Required work —
Search the records below for the line containing "[Astillas] (108, 1021)". Write out that line and every line after it exactly as written.

Extracted records —

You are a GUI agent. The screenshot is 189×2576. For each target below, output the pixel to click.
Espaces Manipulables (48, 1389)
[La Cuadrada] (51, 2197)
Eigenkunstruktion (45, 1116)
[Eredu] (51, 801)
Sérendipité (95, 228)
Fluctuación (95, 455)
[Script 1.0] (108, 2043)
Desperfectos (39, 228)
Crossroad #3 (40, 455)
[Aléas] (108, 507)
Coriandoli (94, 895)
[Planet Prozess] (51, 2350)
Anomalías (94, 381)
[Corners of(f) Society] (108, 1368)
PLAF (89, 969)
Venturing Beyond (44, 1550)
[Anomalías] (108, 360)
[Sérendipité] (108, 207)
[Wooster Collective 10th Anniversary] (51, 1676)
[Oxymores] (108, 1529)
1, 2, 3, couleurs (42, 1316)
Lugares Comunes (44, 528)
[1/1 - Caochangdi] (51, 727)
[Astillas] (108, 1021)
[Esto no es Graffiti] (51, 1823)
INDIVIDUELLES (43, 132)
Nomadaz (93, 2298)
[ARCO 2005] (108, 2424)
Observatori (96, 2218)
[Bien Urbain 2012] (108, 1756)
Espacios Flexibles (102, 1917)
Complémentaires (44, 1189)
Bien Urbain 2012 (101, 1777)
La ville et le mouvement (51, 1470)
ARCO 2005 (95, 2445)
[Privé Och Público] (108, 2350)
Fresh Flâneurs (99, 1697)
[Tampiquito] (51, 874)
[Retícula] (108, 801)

Response —
[Astillas] (108, 1021)
[Esto no es Graffiti] (51, 1823)
INDIVIDUELLES (43, 132)
Nomadaz (93, 2298)
[ARCO 2005] (108, 2424)
Observatori (96, 2218)
[Bien Urbain 2012] (108, 1756)
Espacios Flexibles (102, 1917)
Complémentaires (44, 1189)
Bien Urbain 2012 (101, 1777)
La ville et le mouvement (51, 1470)
ARCO 2005 (95, 2445)
[Privé Och Público] (108, 2350)
Fresh Flâneurs (99, 1697)
[Tampiquito] (51, 874)
[Retícula] (108, 801)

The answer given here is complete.